Son cor­re­spon­dant en fin de la sec­onde phrase est biàn “chang­er”. Nous savons déjà qu’il désigne une mod­i­fi­ca­tion rel­a­tive­ment soudaine et rad­i­cale par oppo­si­tion à huà “trans­for­ma­tions gradu­elles et con­tin­uelles à l’intérieur d’un être ou d’une sit­u­a­tion”. Mais il pour­rait aus­si être une forme abrégée exp­ri­mant ces deux types de change­ment. Sous les Han il a égale­ment pris le sens de “s’adapter aux cir­con­stances”.

  • Le terme que nous avons traduit par “con­sid­èrent” en pre­mière phrase est cún “sub­sis­ter”. L’idée générale est “préserv­er la vie”. Il est con­sti­tué d’un ensem­ble de traits représen­tant une main ou une con­struc­tion ver­ti­cale pro­tégeant ou ten­ant un enfant, un héri­ti­er. Son antonyme est wáng “mourir, dis­paraître”. L. Wieger le déchiffre graphique­ment par ” con­tin­uer à être présent dans ses fils.”

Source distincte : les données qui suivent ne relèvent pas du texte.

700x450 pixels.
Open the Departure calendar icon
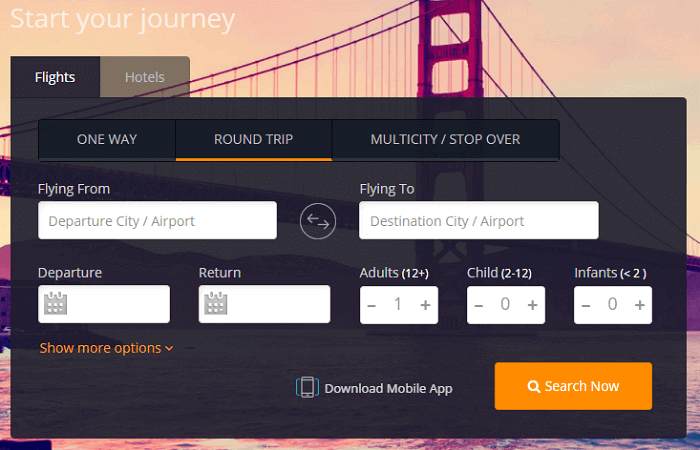[x=56, y=305]
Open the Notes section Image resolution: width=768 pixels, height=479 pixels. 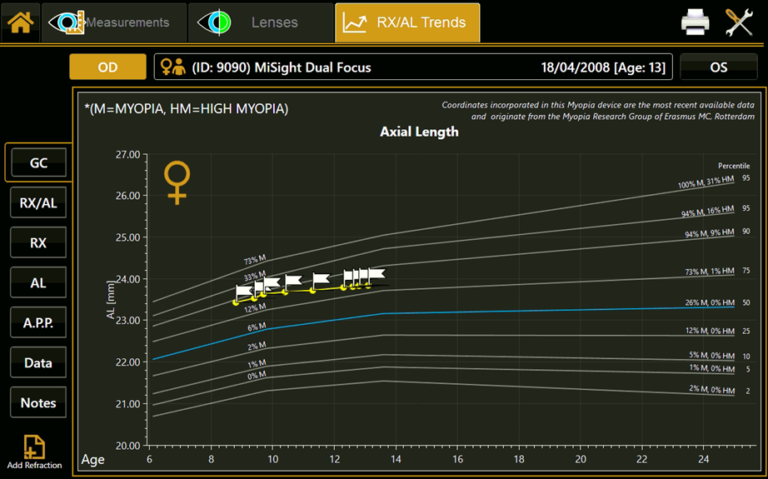pyautogui.click(x=38, y=403)
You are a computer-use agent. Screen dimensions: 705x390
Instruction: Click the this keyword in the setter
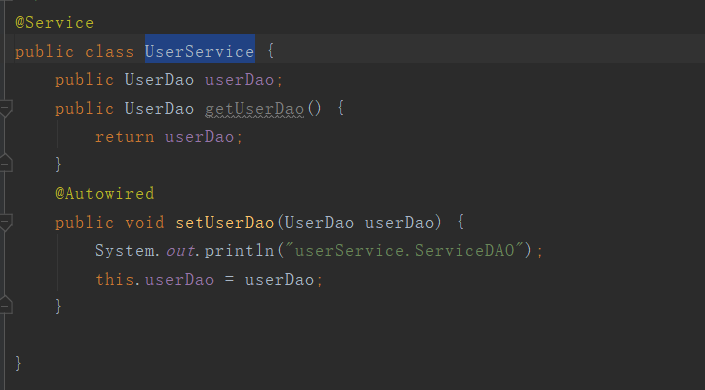tap(114, 279)
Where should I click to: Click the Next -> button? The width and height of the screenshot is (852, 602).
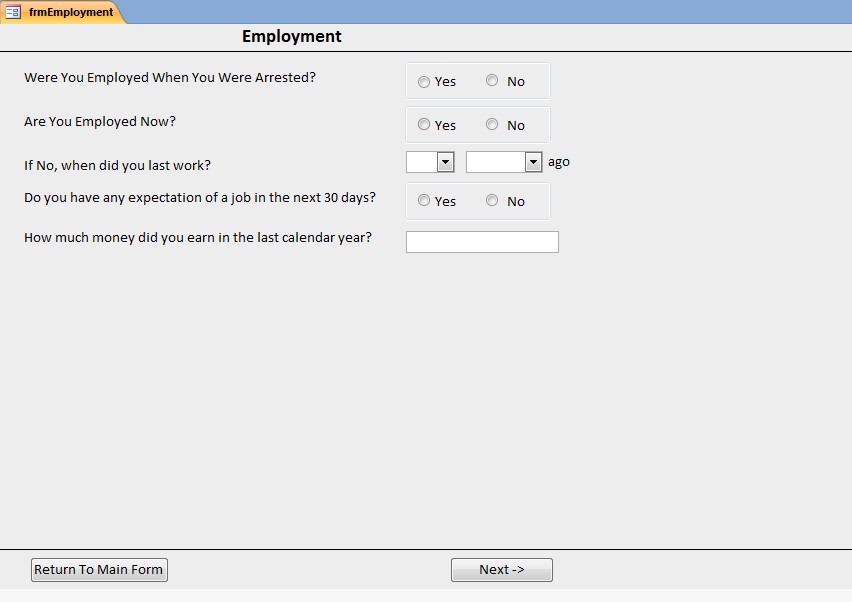tap(502, 570)
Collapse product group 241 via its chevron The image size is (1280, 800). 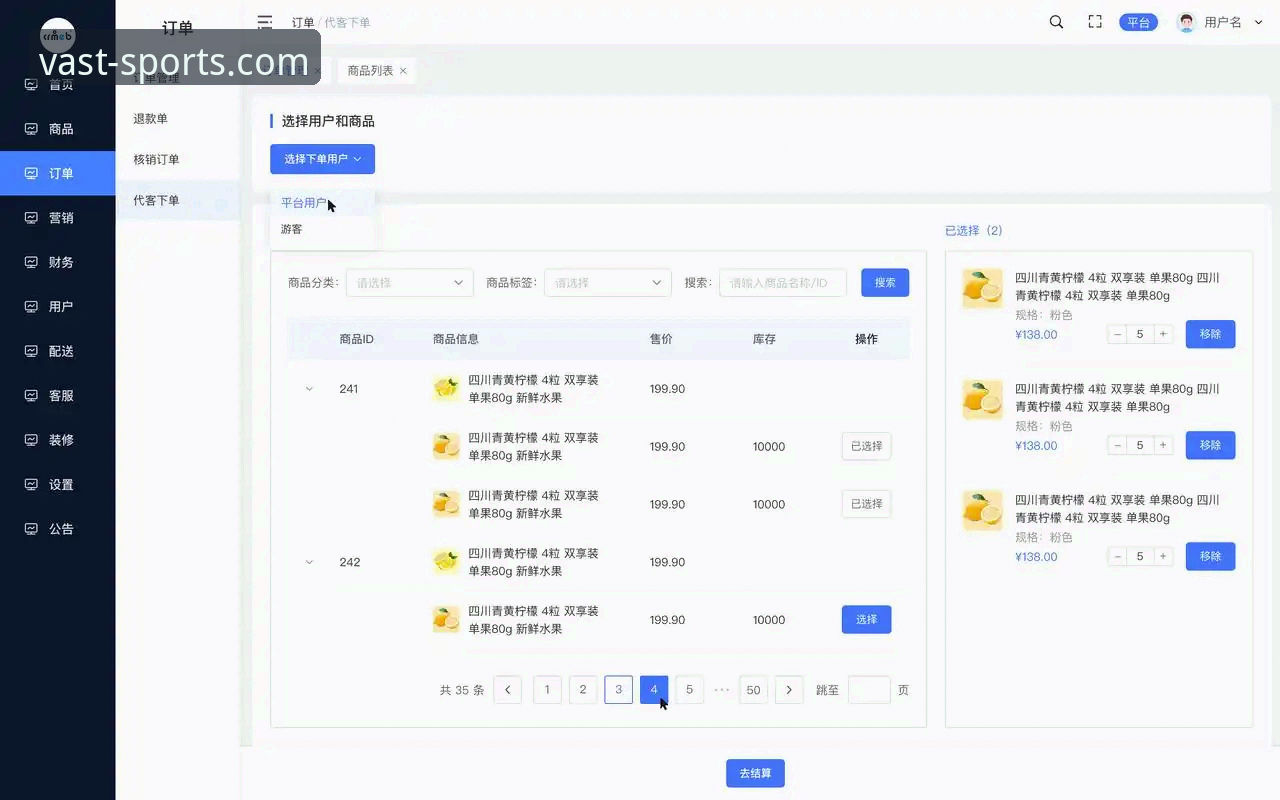(309, 389)
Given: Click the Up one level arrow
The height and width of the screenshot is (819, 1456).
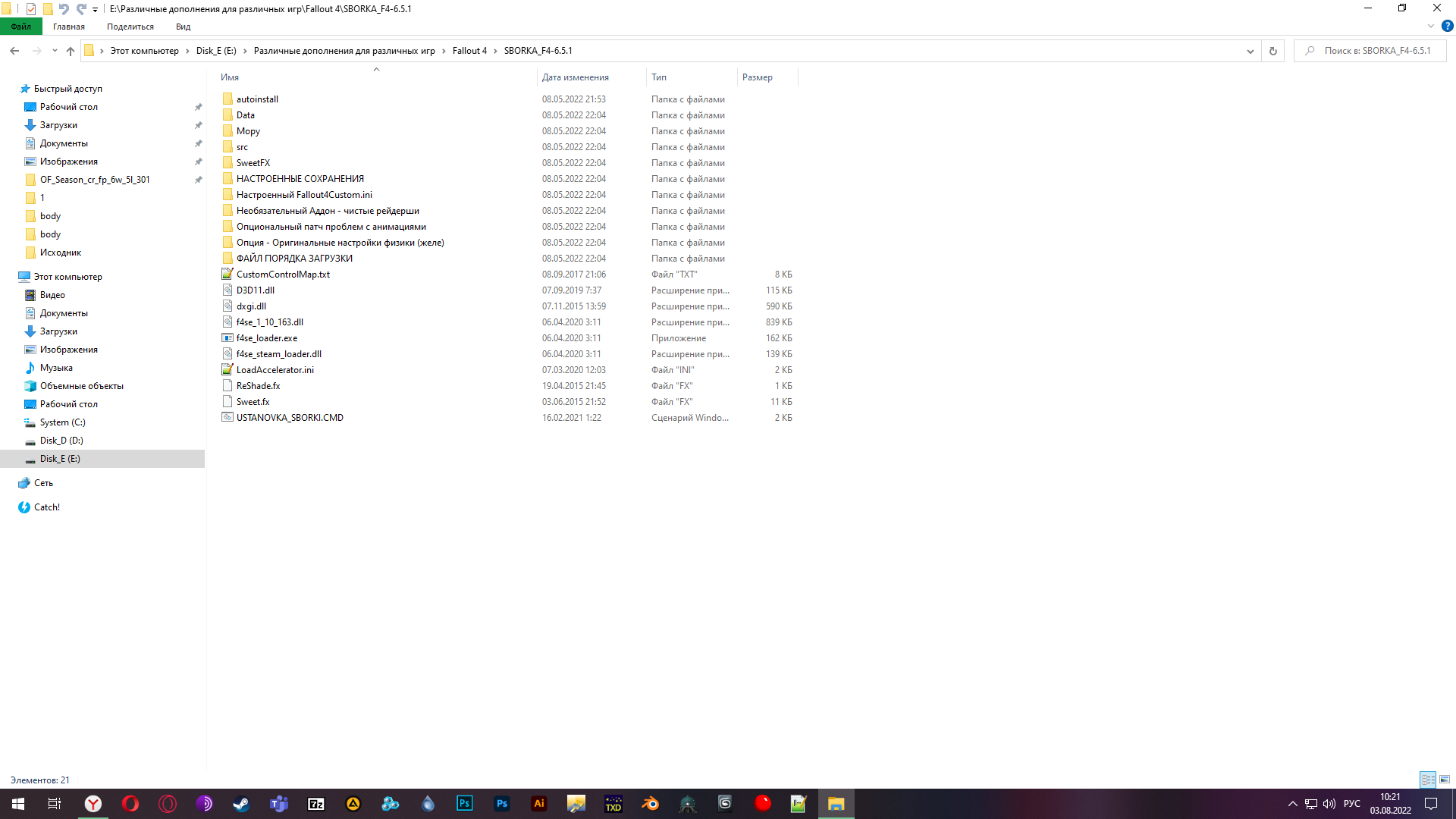Looking at the screenshot, I should tap(71, 51).
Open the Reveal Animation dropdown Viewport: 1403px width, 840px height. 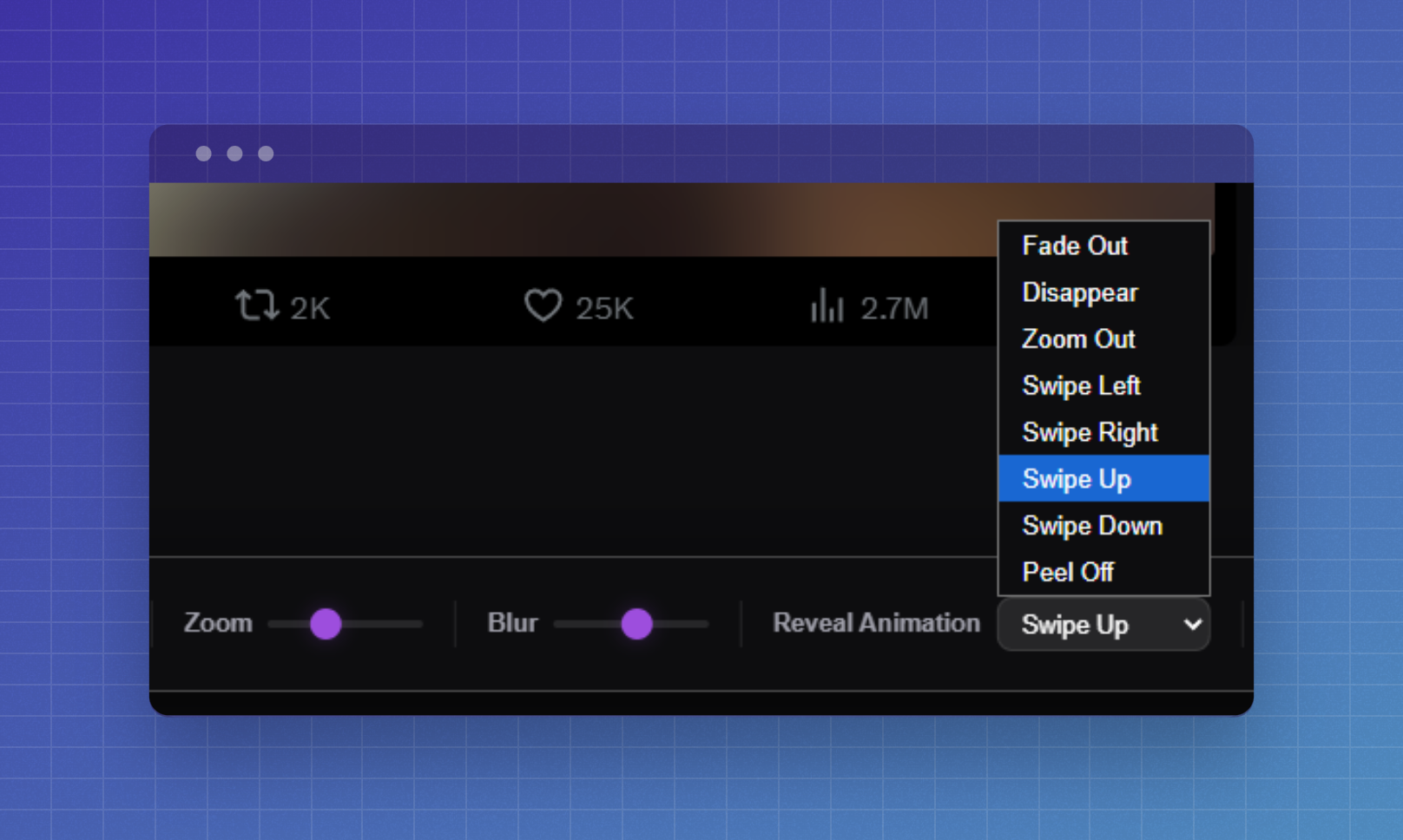pyautogui.click(x=1103, y=624)
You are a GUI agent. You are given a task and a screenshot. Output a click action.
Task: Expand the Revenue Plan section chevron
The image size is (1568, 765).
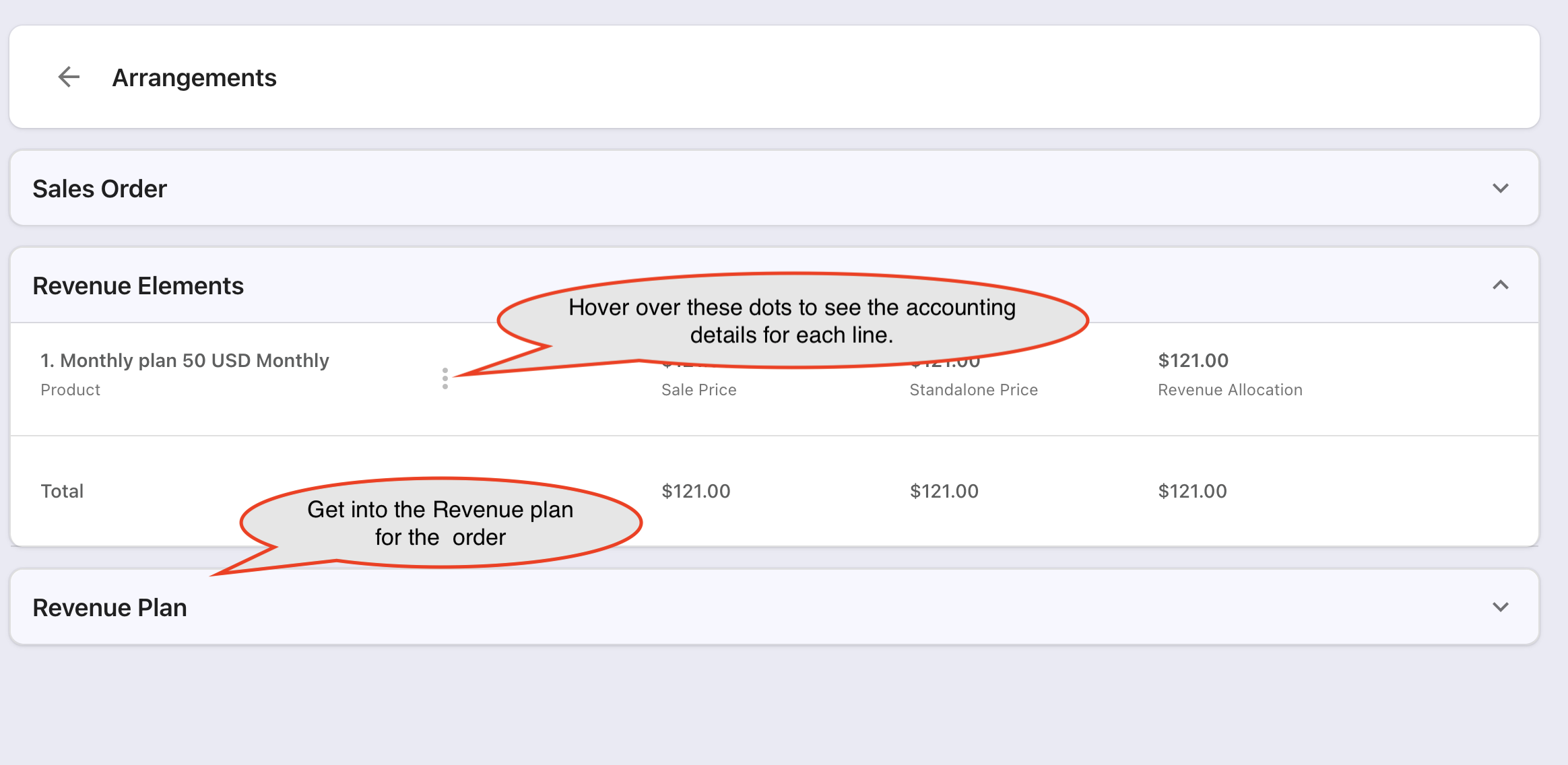click(x=1500, y=607)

En sec­ond phrase nous trou­vons shì “augure”. Selon le Shuo Wen les deux traits supérieurs sont une anci­enne forme de shàng “au-dessus, le Ciel” auquel seraient sus­pendus les trois sym­bol­es (soleil, lune et con­stel­la­tions) représen­tés par les trois traits inférieurs. L’é­tude de leurs mou­ve­ments par l’as­trolo­gie per­me­t­trait ain­si de prévoir bon­heur et mal­heur, ce que L. Wieger inter­prète en “le Ciel instru­it les hommes”. Si nous rap­pro­chons de ce sens d’in­stru­ire le terme français “édu­quer”, nous retrou­vons par l’é­ty­molo­gie “faire sor­tir l’enfant de son état pre­mier” (P. Foulquié, Dic­tio­n­naire de la langue péd­a­gogique) ou “con­duire hors de, élever” (Lit­tré). En écho à cette émer­gence tutorée, et dans le pro­longe­ment de tout ce qui a été dit plus haut, il serait alors pos­si­ble d’in­ter­préter dif­férem­ment les trois traits du bas : un flux cen­tral émergeant de lim­ites.

Mais shì recèle encore d’autres pos­si­bles : il a désigné égale­ment l’au­tel ances­tral (un plateau sur des pieds) où s’opéraient les sac­ri­fices en direc­tion des ancêtres et des esprits shén et la pré­pa­ra­tion pour leur usage div­ina­toire des paires d’omoplates ou de plas­trons. On con­state encore l’im­age d’une paire (pour con­fronta­tion et ajuste­ment) d’où jail­lit l’e­sprit.

Nous conser­vons alors pour biàn le sens d’une mod­i­fi­ca­tion extra­or­di­naire et vigoureuse : cela ren­force égale­ment l’im­age de guid­ance et d’én­ergie, puisque nous avions déjà com­pris le car­ac­tère comme une main rec­ti­fi­ant un flux qui émerge d’une ouver­ture encadrée par deux éche­veaux de soie. Le lecteur, qui aura eu le courage de nous suiv­re jusqu’i­ci dans cette étude un peu fas­ti­dieuse, nous par­don­nera-t-il le débor­de­ment, la fan­taisie, de con­sid­ér­er les éche­veaux comme des “traits-sages de soi” ?

En vérité les hexa­grammes per­pétuent la qual­ité du moment

alors qu’en­tre les lignes sur­gis­sent les change­ments.